東南アジアのホスト国への政治的圧力が高まるにつれ、詐欺施設は大規模な取り締まりに直面し、中国の工作員は新たな場所を探すようになった。スリランカは、観光ビザの取得の容易さ、新たに導入された「デジタルノマド」ビザ、SIMカードやインターネット接続に関する規制の緩さ、低コストのオフィスやホテルの賃貸料により、好まれる目的地となっている。スリランカのインフラやビジネスにはすでにかなりの中国の存在があり、スリランカはオンラインギャンブルやゲームに関する規則を緩和している。サイバー犯罪を取り締まるメカニズムは限られており、現在のやり方は主に外国人を起訴するのではなく強制送還することである。

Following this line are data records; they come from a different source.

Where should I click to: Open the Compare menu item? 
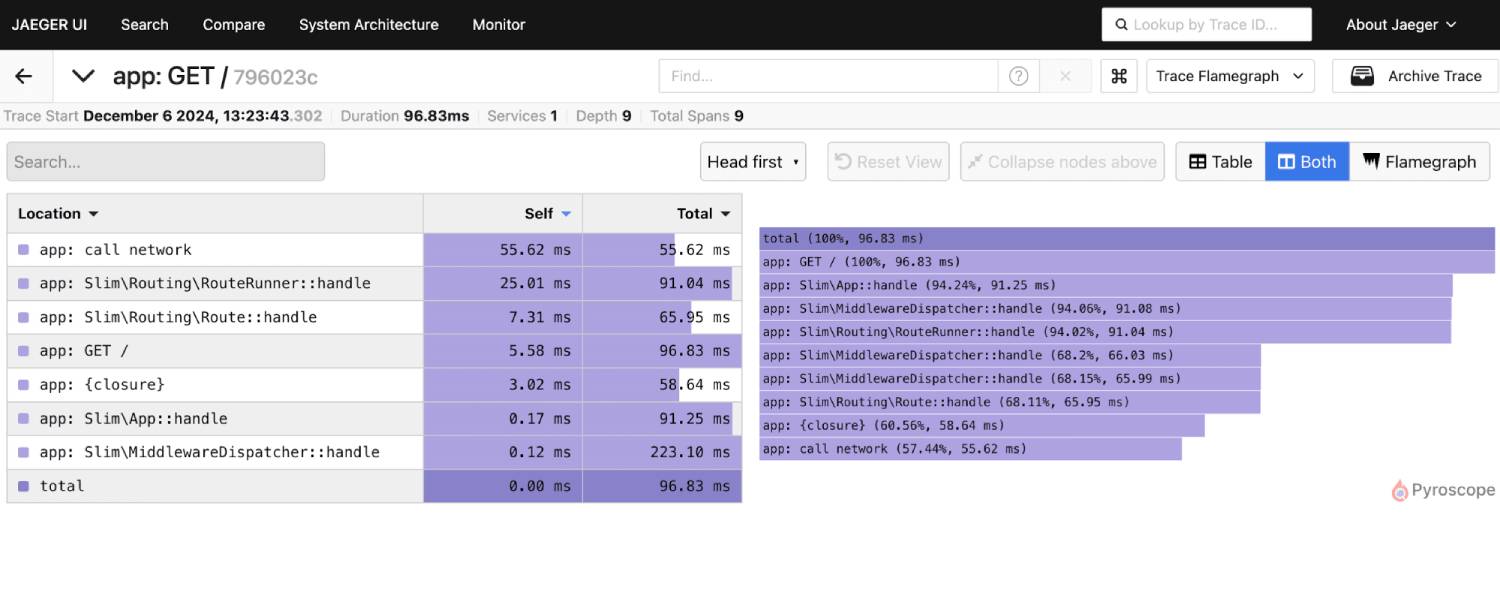click(x=233, y=24)
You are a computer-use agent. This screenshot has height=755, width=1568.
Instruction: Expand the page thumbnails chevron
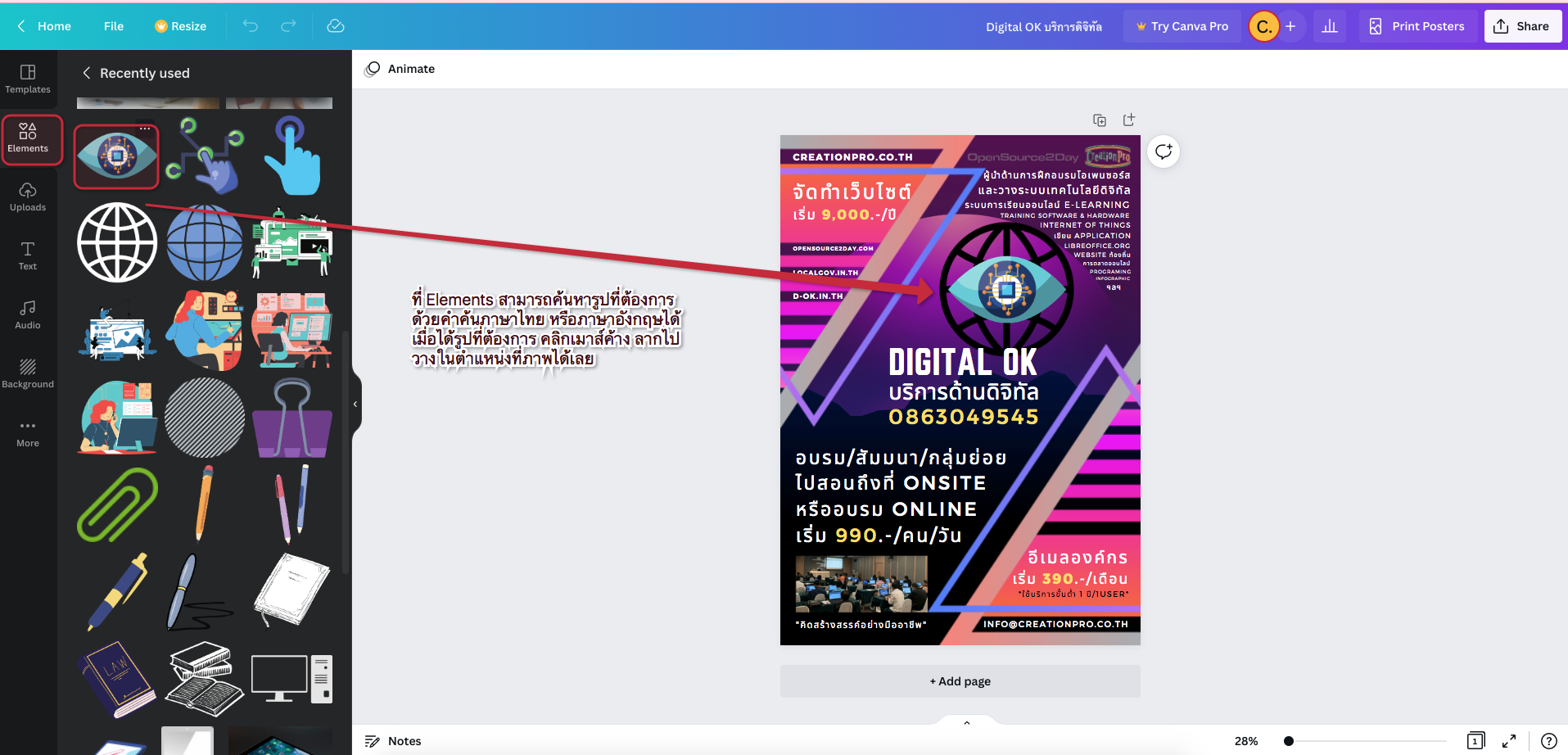967,723
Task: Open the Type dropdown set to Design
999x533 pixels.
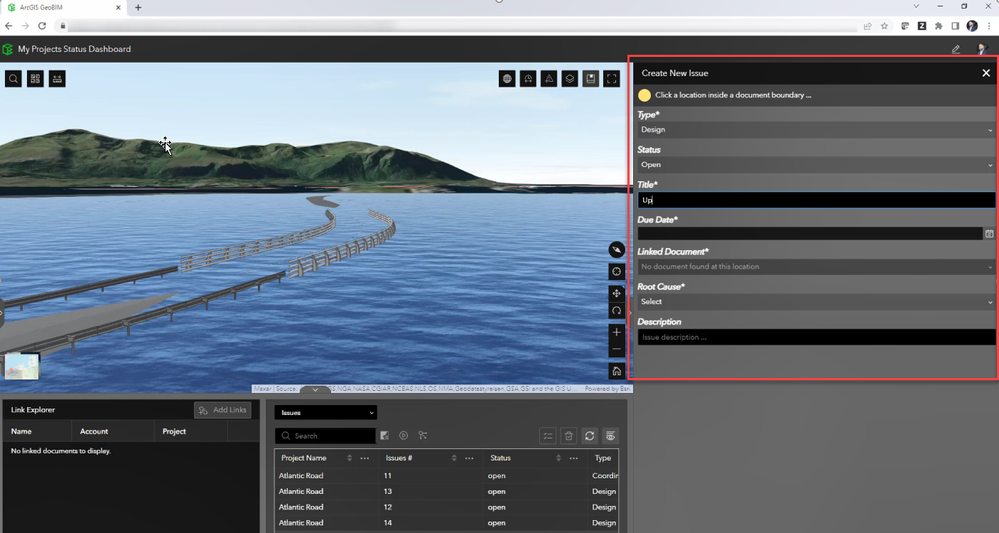Action: pyautogui.click(x=814, y=130)
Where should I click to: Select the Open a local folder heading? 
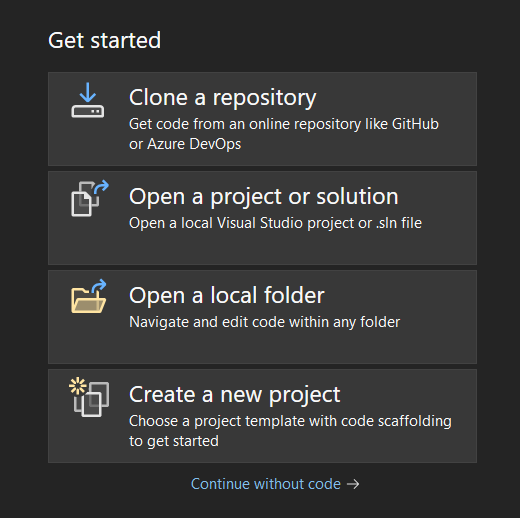click(227, 295)
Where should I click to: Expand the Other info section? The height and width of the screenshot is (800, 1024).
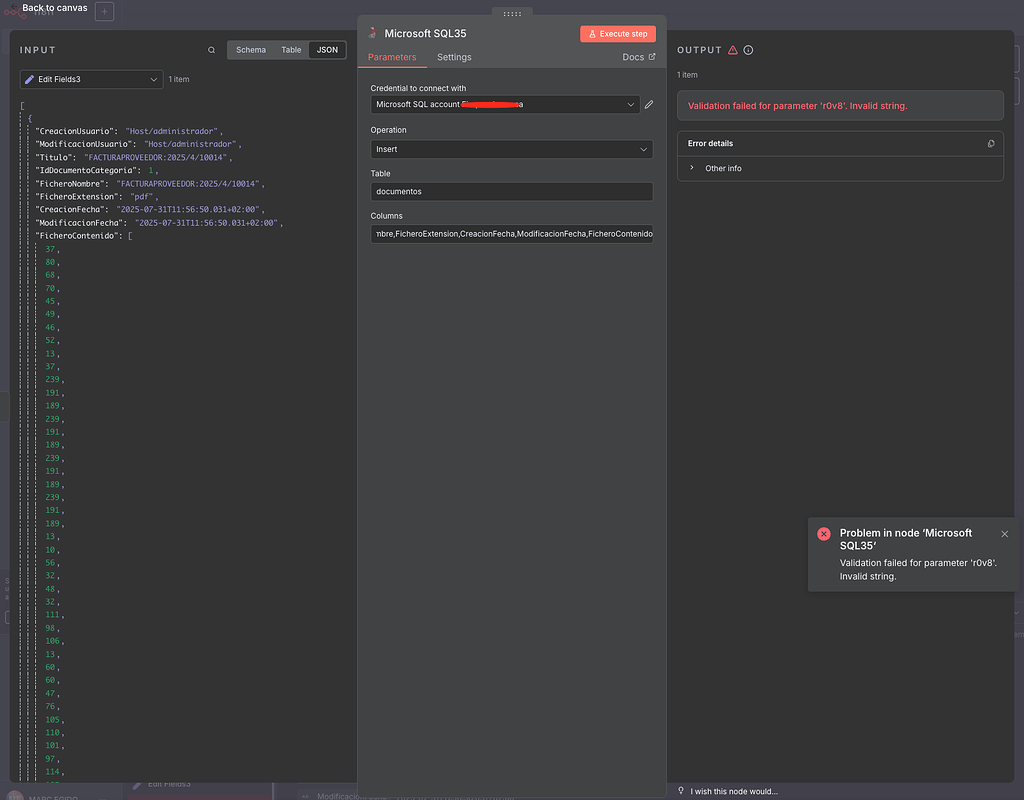click(692, 168)
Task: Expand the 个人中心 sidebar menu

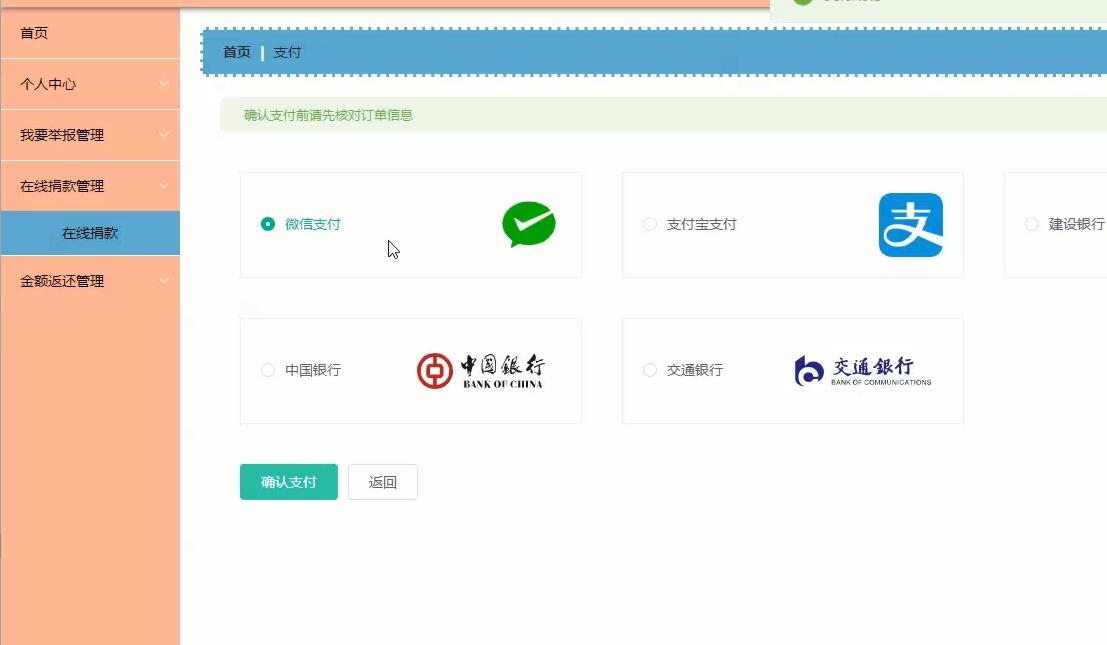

『詐欺:東南アジアのサイバー犯罪施設内部』の著者でサイバー犯罪研究者のマーク・ボー氏は、2年前からスリランカへの事業移行に気づき始めたと述べた。それはTelegramの投稿や採用活動で言及されるようになったからだ。「カンボジアでの取り締まりが本格化した後、Telegramチャンネルでスリランカに移ると言う人々の投稿が増えたのを見ました」とボー氏は語る。「明らかに、まったく同じ仕組みがそこに移植されています。これは、この産業を制御することの難しさを示しています。なぜなら、その特徴の一つは、いかに移動可能で適応性があるかということだからです。」
事業は当局の制御を超えて加速している。コロンボのビジネスマンは、中国からのグループによる急激な需要と高額な支払いにより、一部の複合施設でオフィス賃貸料が2倍以上になったと不満を漏らしている。警察は、目に見える施設を設置する代わりに、3ヶ月ごとに異なるホテル、アパート、オフィスをローテーションする5人の小グループで活動することで発見を避けようとしているのを発見した。ある強制捜査では、中国の犯罪シンジケートがアメリカ人の被害者を偽の米国企業に投資させようとしていたアパートの8フロアが賃貸されていたと、カマル・アリヤワンサ警視が述べている。コロンボの中国大使館は、東南アジアでの取り締まり後にスリランカに移った電話詐欺グループに自国民が関与していることを公に認め、「事例」と述べている。